Cortes had Cuauhtemoc tortured in order to find out more information about the possibility of gold and goods that they were not aware of. After he and the king of Tacuba were tortured they finally revealed that the remaining treasure had been thrown into the lake so that the Spaniards could not have it (Levy, Buddy, Conquistador, pg. 316). Even with this remaining treasure found the men were unhappy with their bounty and began “waylaid[ing] the destitute stragglers, violently body-searching them.
They looked everywhere, including inside their noses, even within their genital cavities, hoping to find gold nuggets but often finding only jadestones or other gems” (Levy, Buddy, Conquistador, pg. 313). Cortes and his men would do anything to obtain as much gold and power as they could from the Aztecs and indigenous people. The Aztec people stood no chance of survival because “even after the empire was under Spanish control, natives continued to die from smallpox because of their lack of immunity to the disease.
It is said that if the Spanish did not bring smallpox with them to the Aztec people, that the Aztecs would have kept control of most of Mexico, and history would have been completely different. ” (ColonialDiseaseDigitalTextbook). Using the statistics provided to us in class 90% of the population perished after the conquest of Cortes. This means that out of the 30 million people that thrived in that area only 3 million of them made it out alive in the end.
Some could argue that if Cortes wouldn’t have conquered the Aztecs and brought disease with him that another group of people would have conquered them and that the end result would be the same. Technically they would be correct, but it was Cortes that caused the mass murder, through force and illness, thus leaving him with being a negative force in history. I personally believe that Cortes was in no way a positive force in history. He did help motivate other countries to explore the Americas, but at what cost?

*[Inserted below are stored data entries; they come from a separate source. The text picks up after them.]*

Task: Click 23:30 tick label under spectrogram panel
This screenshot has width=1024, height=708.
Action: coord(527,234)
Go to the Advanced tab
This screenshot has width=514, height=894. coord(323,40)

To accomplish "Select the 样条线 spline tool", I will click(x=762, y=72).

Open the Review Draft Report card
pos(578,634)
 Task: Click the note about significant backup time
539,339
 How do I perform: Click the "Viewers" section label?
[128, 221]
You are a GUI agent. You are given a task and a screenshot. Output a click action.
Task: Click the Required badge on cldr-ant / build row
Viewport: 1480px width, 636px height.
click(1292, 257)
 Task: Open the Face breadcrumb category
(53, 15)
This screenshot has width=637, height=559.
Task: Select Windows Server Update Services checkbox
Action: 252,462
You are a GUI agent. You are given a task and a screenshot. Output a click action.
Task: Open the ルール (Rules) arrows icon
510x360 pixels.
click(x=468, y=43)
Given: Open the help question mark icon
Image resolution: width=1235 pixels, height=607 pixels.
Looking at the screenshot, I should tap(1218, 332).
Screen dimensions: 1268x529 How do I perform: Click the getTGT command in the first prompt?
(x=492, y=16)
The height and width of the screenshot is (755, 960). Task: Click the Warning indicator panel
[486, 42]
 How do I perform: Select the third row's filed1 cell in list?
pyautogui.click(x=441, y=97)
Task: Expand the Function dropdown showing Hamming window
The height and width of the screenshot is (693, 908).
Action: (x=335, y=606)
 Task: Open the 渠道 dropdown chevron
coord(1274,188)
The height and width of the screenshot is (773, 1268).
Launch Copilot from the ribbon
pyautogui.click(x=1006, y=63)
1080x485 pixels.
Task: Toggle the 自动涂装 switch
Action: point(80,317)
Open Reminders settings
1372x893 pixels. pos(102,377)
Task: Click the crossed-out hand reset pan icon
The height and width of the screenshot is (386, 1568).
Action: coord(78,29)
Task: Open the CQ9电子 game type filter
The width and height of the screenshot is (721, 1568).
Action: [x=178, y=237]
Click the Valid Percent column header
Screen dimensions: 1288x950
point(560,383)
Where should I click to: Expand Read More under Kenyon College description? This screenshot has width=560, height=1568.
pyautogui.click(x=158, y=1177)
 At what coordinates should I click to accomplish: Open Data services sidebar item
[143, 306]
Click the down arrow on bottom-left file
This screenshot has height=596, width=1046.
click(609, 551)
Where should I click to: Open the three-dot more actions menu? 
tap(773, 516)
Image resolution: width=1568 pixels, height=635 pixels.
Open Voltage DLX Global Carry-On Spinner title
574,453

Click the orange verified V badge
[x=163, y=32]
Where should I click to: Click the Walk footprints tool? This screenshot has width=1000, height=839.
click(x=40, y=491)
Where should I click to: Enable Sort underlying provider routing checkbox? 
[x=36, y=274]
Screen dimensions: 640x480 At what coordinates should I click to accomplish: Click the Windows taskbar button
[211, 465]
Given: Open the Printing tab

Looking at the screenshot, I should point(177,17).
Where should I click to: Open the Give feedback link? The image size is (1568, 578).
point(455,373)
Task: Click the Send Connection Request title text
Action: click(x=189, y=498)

The battle for Tenochtitlan was, in terms of human life, the costliest single battle in history and it was fueled by greed (Levy, Buddy, Conquistador, pg. 320. Cortes did not care that almost an entire culture was destroyed in his lust for gold and power, as long as he got what he wanted in the end. Cortes used his superior weapons and military intelligence to take over the indigenous people all while pushing the Christian faith on them, and when it was all said and done the diseases that the Spaniards brought with them wiped out almost the entire population. In my opinion, this makes Hernan Cortes a negative force in history.
Works Cited

“ColonialDiseaseDigitalTextbook – 1.3 Smallpox in Mexico.” ColonialDiseaseDigitalTextbook – 1.3 Smallpox in Mexico. Creative Commons Attribution Share, 2013. Web. 08 Mar. 2013. Gove, Philip Babcock. Webster’s Third New International Dictionary of the English Language. Springfield, MA: Merriam, 1967. Print. Levy, Buddy. Conquistador: Hernán Cortés, King Montezuma, and the Last Stand of the Aztecs. New York: Bantam, 2008. Print.